E: I think Daniel Craig being a sourpuss probably has a big part to do with the gap. And the pandemic.
W: I think that the Bond series will continue following whatever trends and zeitgeists are happening in blockbuster cinema at that moment. Spectre retconned the previous movies into a serialized plot because Marvel had become dominant at that moment. Before that, the Craig movies had already responded to the Bourne and Batman franchises. Marvel’s dominance has been going on for a while now but eventually this will change and something else will come and that’s where Bond will go.
I recently watched Die Another Day again and had a great time with it. I loved how stupid it was and how it leaned into all the most ridiculous parts of the franchise, and I hope eventually the pendulum swings in that direction again.
R: In favour of that idea is, I guess, the fact that we have moved on from the Christopher Nolan style of blockbusters. They are a lot more optimistic and zippier and less dark and gritty.
W: Die Another Day was the last End of History entry of the franchise. It’s the last one where planning would have started before 9/11. It’s the last big explosion from that go-go Clinton era.
R: Do you remember the Halle Berry character Jinx was supposed to get her spin-off?
W: Jinx was one of a long series of Bond Girls who was marketed as “Not the traditional Bond Girl – this is a Bond Girl who can fight for herself!”
R: Including “Dr. Goodhead.” (riotous laughter)
W: I did find Sean Connery a little bit disappointing upon revisiting his movies lately. I think his whole smug, leering sex-pest vibe has dated in recent years. He’s still very charismatic in some of the movies, but it’s hard to still think he’s the epitome of cool.

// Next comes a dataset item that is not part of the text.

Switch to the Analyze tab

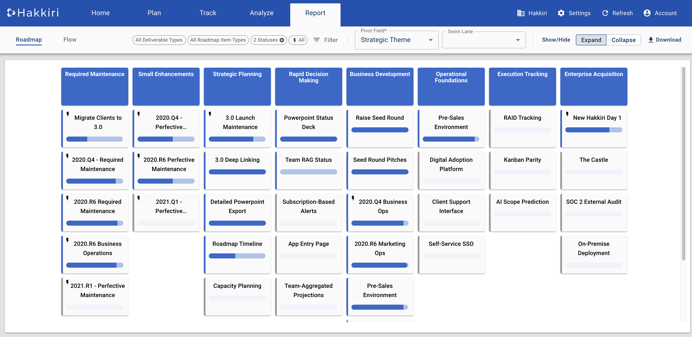point(261,13)
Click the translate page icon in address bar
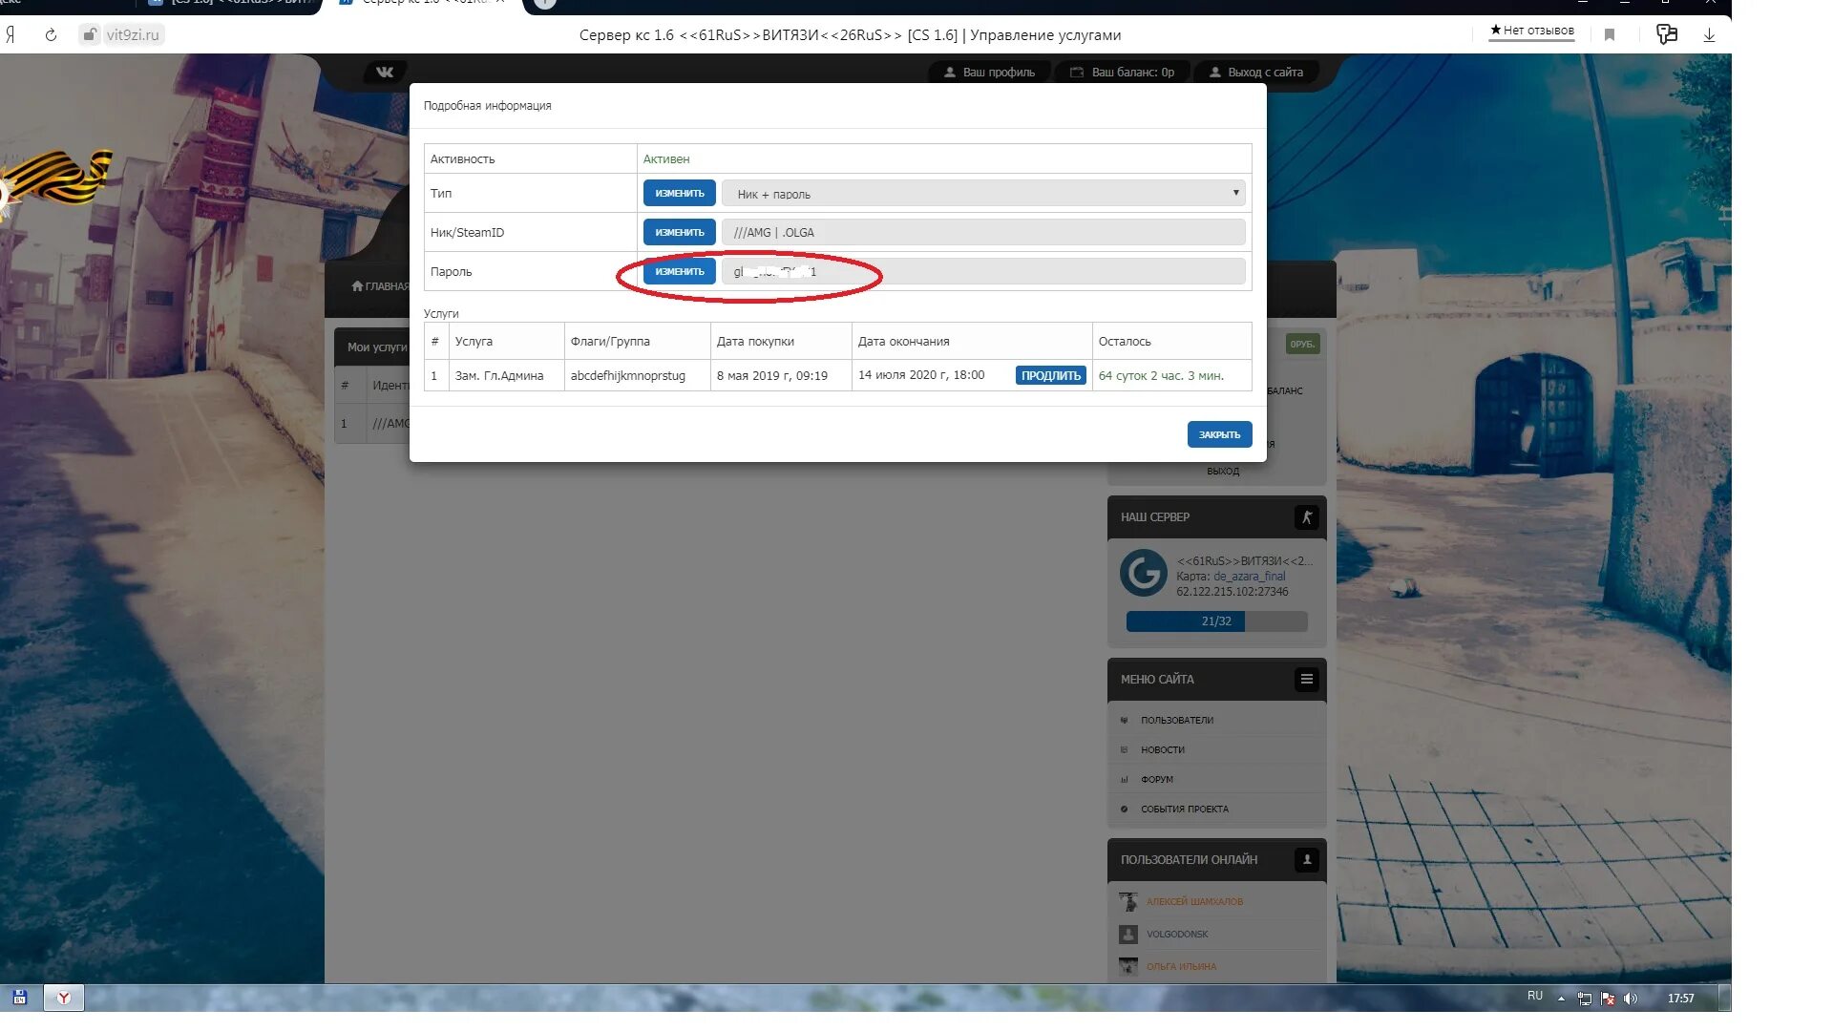Viewport: 1833px width, 1031px height. [1667, 35]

Especially in You Only Live Twice and Diamonds Are Forever where he’s clearly checked out.
E: My girlfriend watched a couple of the Connery ones with me and she completely agrees.
R: Part of the problem is probably that we’re adults, and he’s kind of an adolescent idea of what’s adult and cool. Knowing the different vintages of Dom Pérignon…

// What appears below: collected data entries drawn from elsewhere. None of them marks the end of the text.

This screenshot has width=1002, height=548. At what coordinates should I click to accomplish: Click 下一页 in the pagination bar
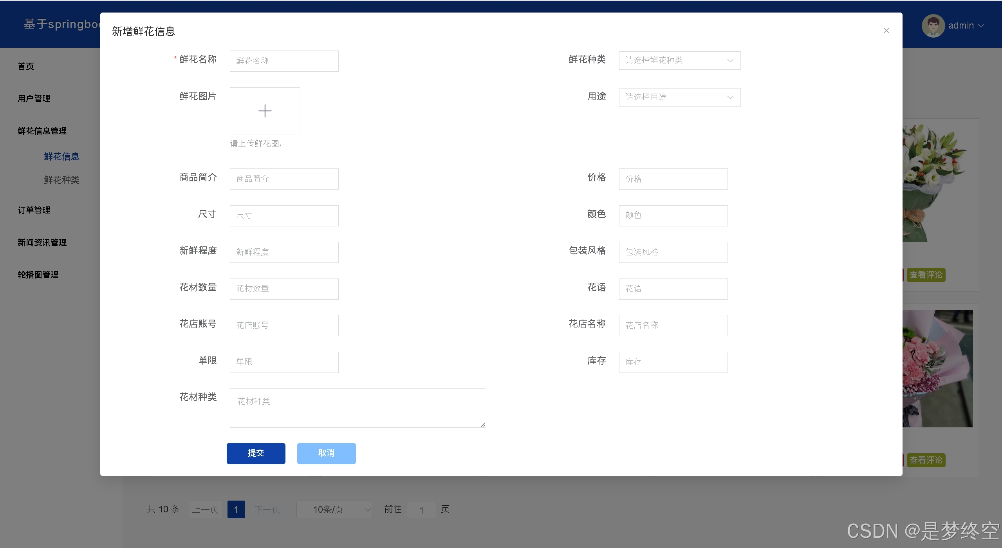click(x=267, y=509)
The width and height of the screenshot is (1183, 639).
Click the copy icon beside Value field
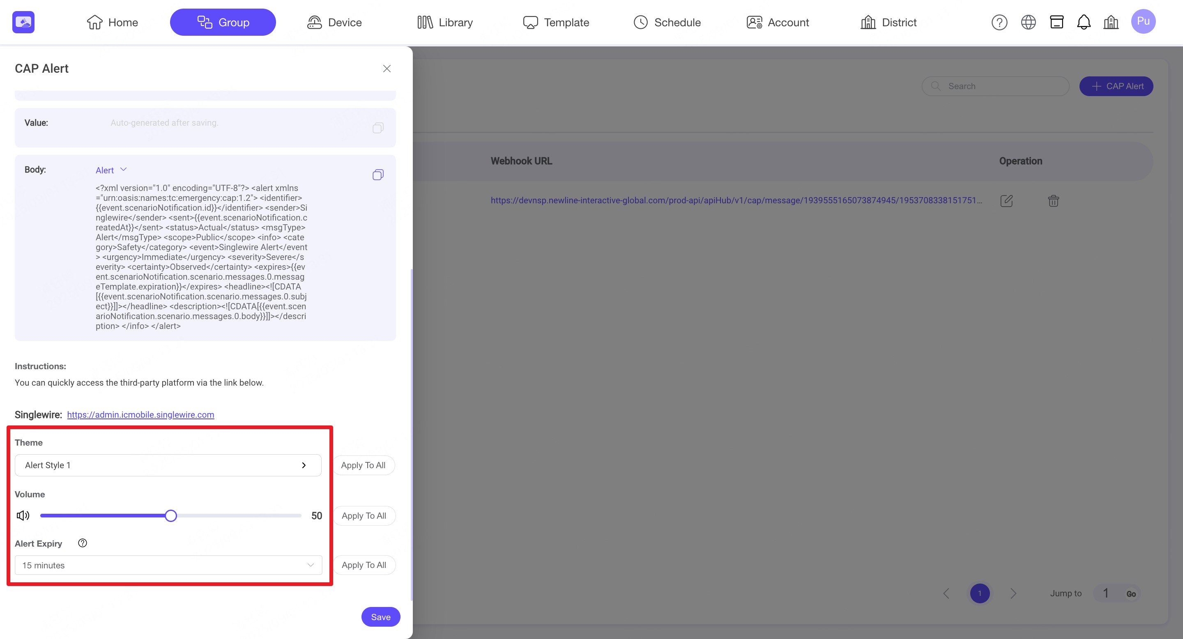coord(377,128)
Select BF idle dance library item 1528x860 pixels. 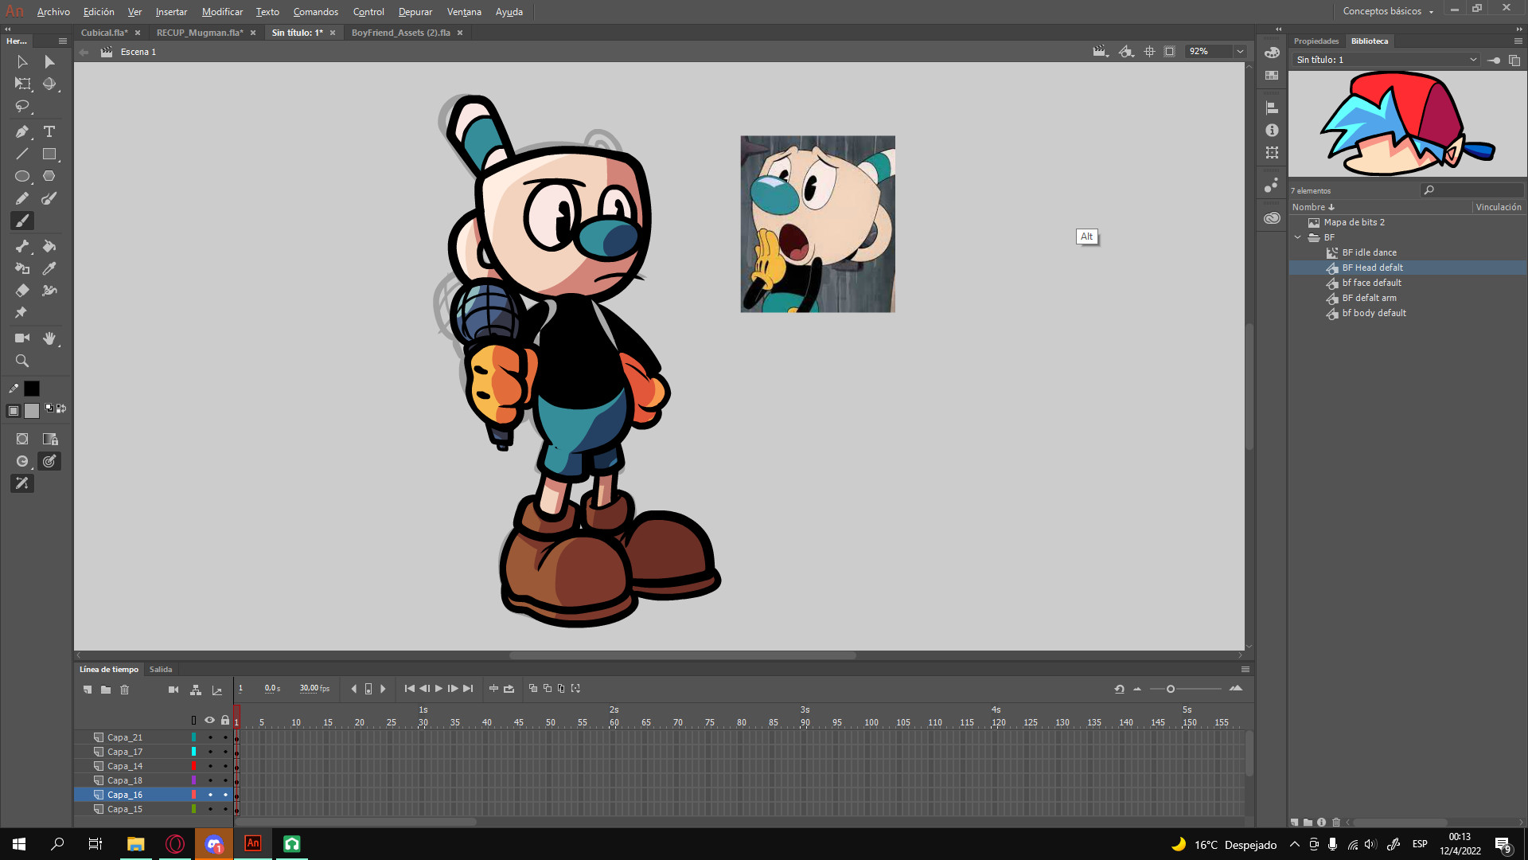[1369, 252]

W: “That’s like listening to The Beatles without earmuffs!”
E: Who is everyone’s favourite Bond?
R: Y’know, you guys have been bagging on Roger Moore in the group chat…
E: I like Moore!
R: I found his movies a lot more entertaining than Connery’s, to be honest. Moore’s eyebrows do a lot of work.
W: Too much, I would say.
R: It gets much less charming as it goes along, because he’s only really an appropriate age to play Bond in his first two movies. After that he’s clearly much too old, definitely dyeing his hair. His jawline disappears around The Spy Who Loved Me and it never comes back.

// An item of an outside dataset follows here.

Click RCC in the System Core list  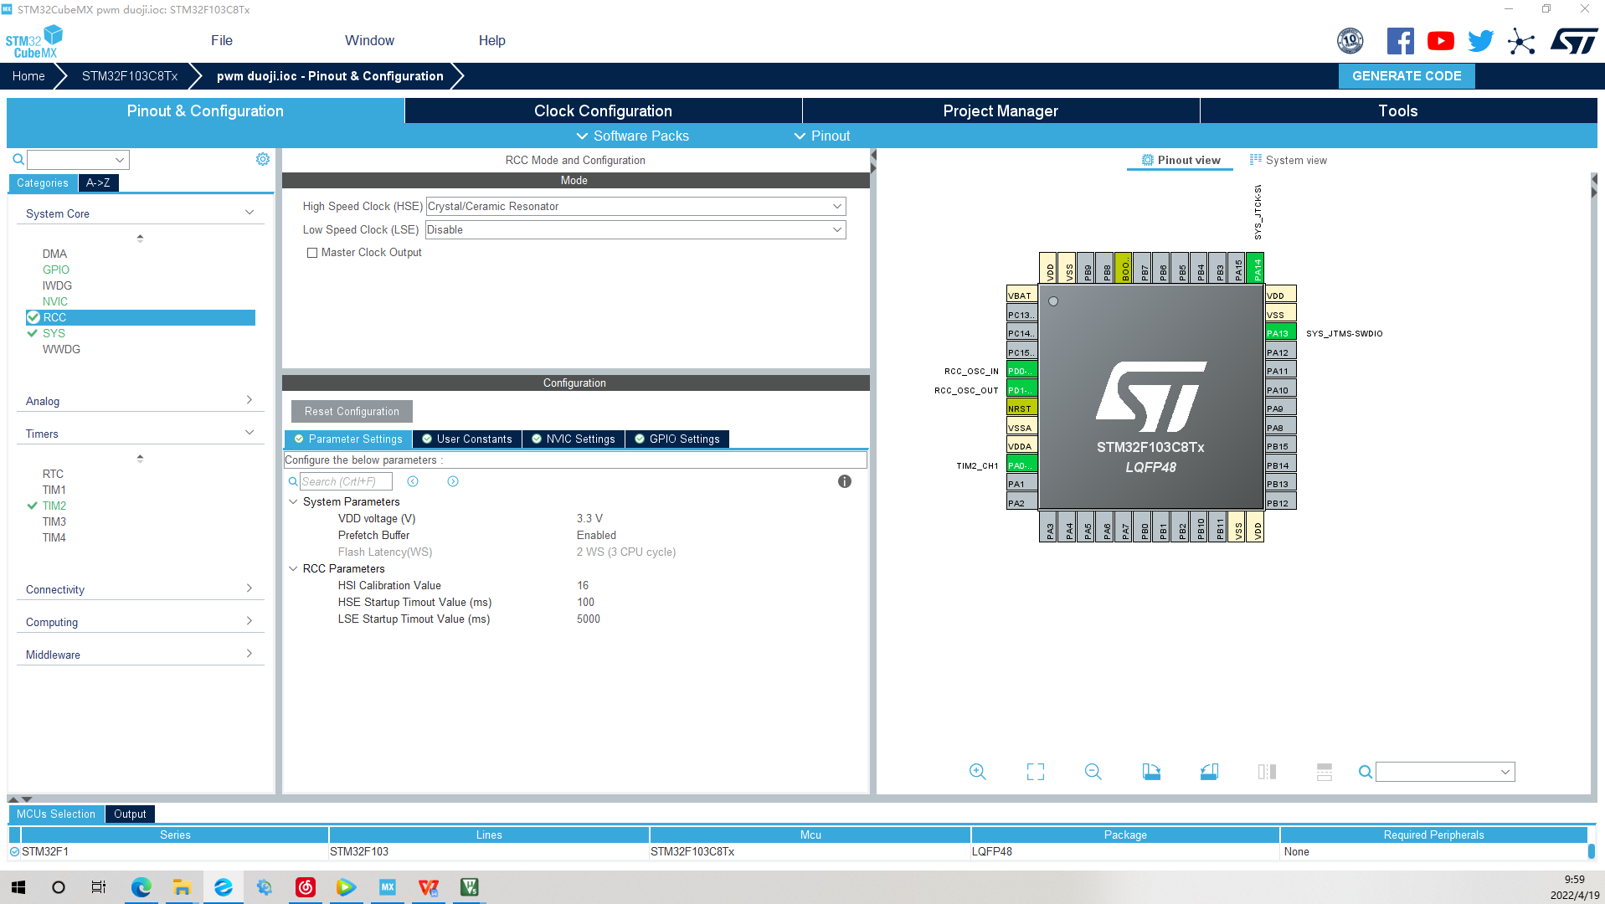[56, 317]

W: What’s funny is, Roger Moore is probably as old in those movies as Robert Downey Jr. is now, but stars were not yet expected to keep it tight. My favourite Bond? My head says Daniel Craig, as do most parts of me, but there’s a part of my heart that will always belong to Pierce Brosnan, who always makes me the happiest when I see him.
E: Yeah, the thing that’s nice about Brosnan is that I think he’s the only James Bond who really smiles. Every other one kinda smirks, but he actually has a full-on grin. It’s also interesting how he began his four-film run as the most svelte Bond and ended it as the heaviest.
W: Yes, even after Bond was supposed to have spent 14 months in a North Korean prison camp being tortured and starved every day. He walks into that hotel lobby with his shirt unbuttoned looking like a dad. Actually, I’m feeling increasingly comfortable calling Brosnan my favourite Bond. I just like him on screen, and isn’t that what a star is?
E: I think my heart does lie with Pierce Brosnan too, who just puts you in a good mood. Even in GoldenEye, which I think was a disappointing rewatch, a little too grey he brought the good vibes. I think that’s ultimately what you do want from James Bond.